Les Nations Unies ont averti que la guerre menée par l'Arabie saoudite contre le Yémen et soutenue par les États-Unis menace d'engloutir des millions d'habitants de plus de cette nation appauvrie dans la pire famine que le monde ait connue depuis plus de 100 ans.

Suad, 18 ans, mendie au milieu de la route entre Sana'a, la capitale du Yémen, et Saada avec son neveu de quatre ans, dont la mère a été tuée dans le conflit - Crédit: Giles Clarke / Bureau des Nations Unies pour la coordination des affaires humanitaires (OCHA)

Lise Grande, coordinatrice humanitaire de l'ONU pour le Yémen, a déclaré mardi: « Ce dont nous parlons, ce sont littéralement de centaines de milliers, voire de millions de personnes qui pourraient ne pas survivre.»

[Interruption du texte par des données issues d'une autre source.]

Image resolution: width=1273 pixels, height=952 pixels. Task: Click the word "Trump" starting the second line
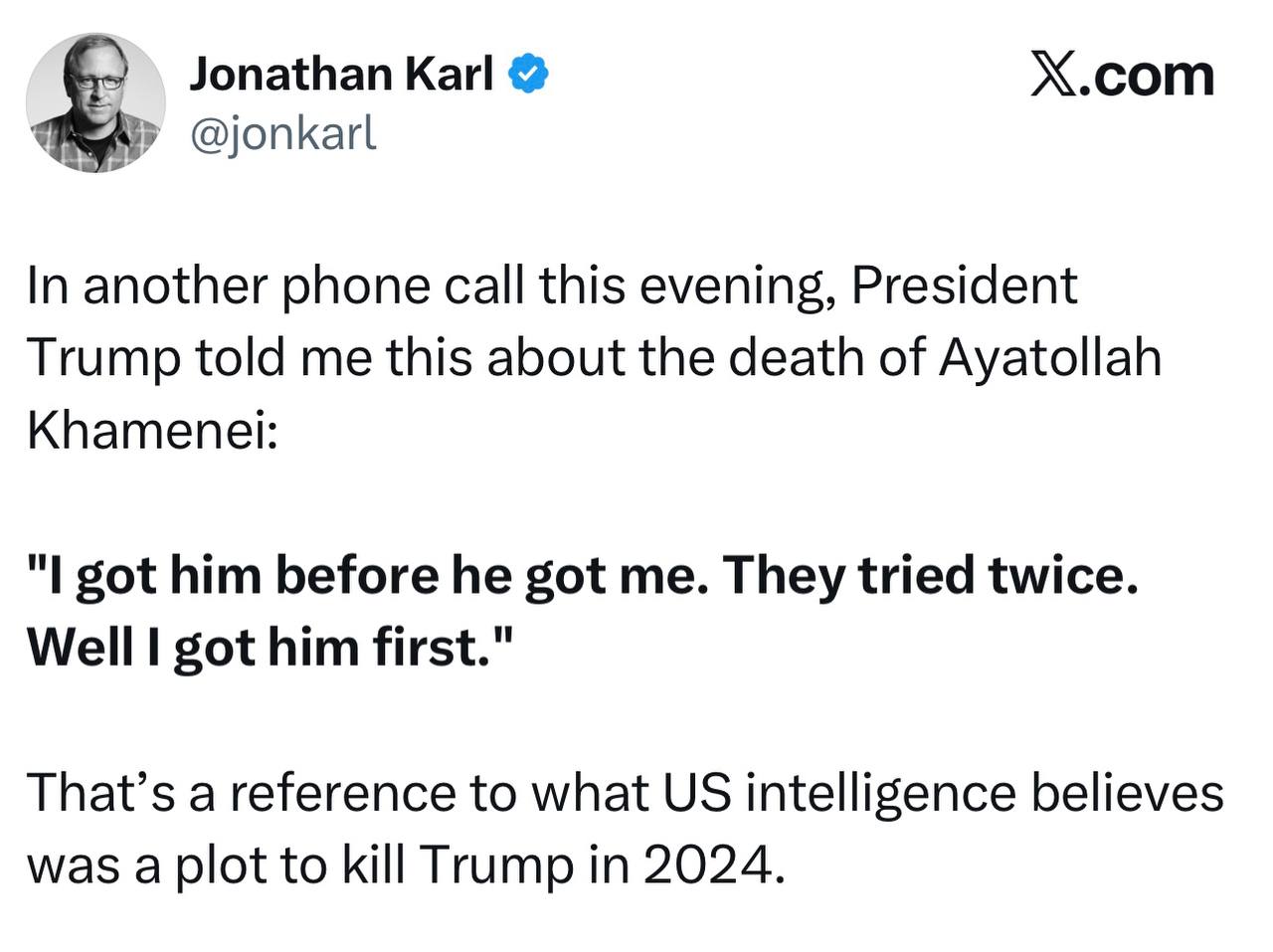(103, 357)
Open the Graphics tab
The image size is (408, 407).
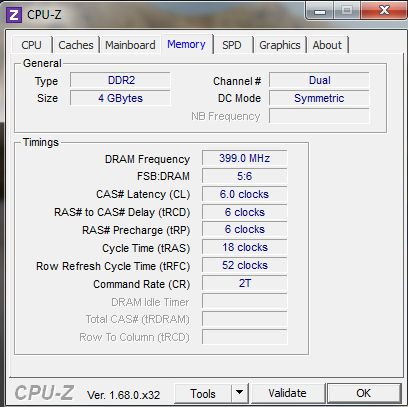[280, 45]
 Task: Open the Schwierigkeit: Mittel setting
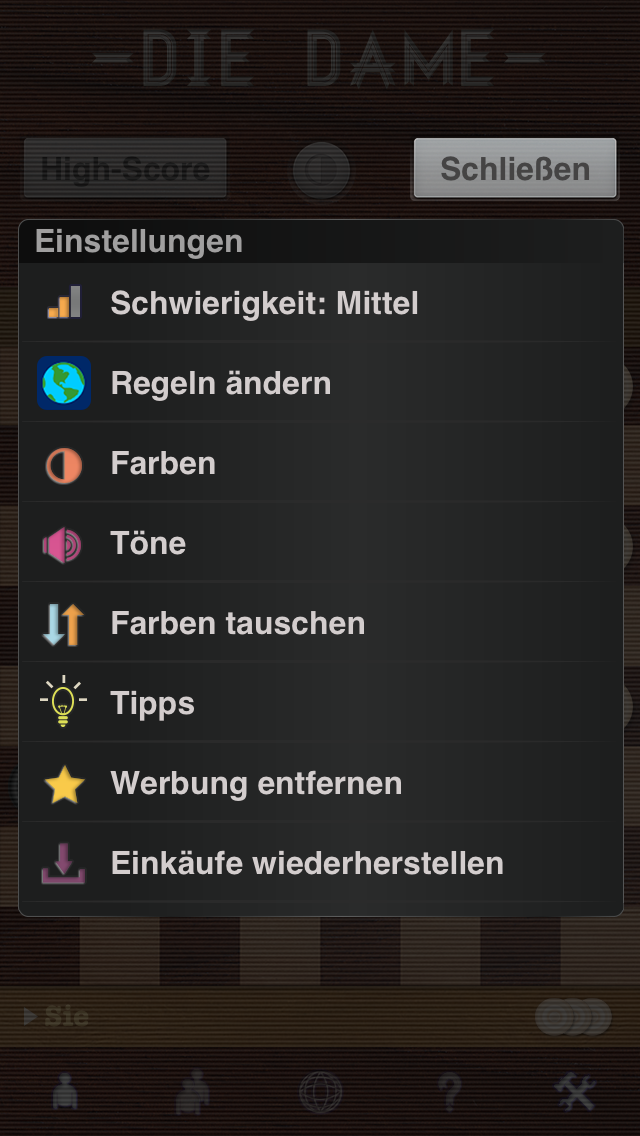[265, 303]
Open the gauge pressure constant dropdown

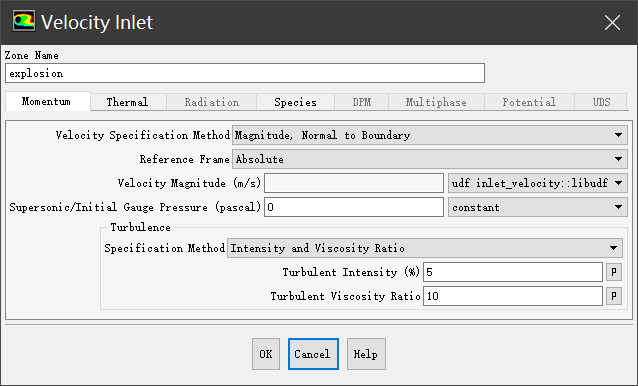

Le Programme alimentaire mondial (PAM), l'agence onusienne qui coordonne les opérations de secours dans ce pays dévasté, a annoncé qu'il avait été contraint de réviser son estimation d'il y a tout juste deux semaines de 8,5 millions de Yéménites au bord de la famine, déclarant que ce sont 5,6 millions de plus qui sont menacés de famine dû aux effets de la guerre, qui dure depuis trois ans et demi, sur l'infrastructure et l'économie du pays.

«Les choses se détériorent très, très rapidement», a déclaré Grande. «Les implications sont énormes et, à vrai dire, effrayantes. La réalité est qu'il est peut-être trop tard ».

L'avertissement de l'ONU intervient en même temps que grandit la crise à propos de la disparition et de l'assassinat par l'État saoudien du journaliste Jamal Khashoggi au consulat d'Arabie saoudite à Istanbul.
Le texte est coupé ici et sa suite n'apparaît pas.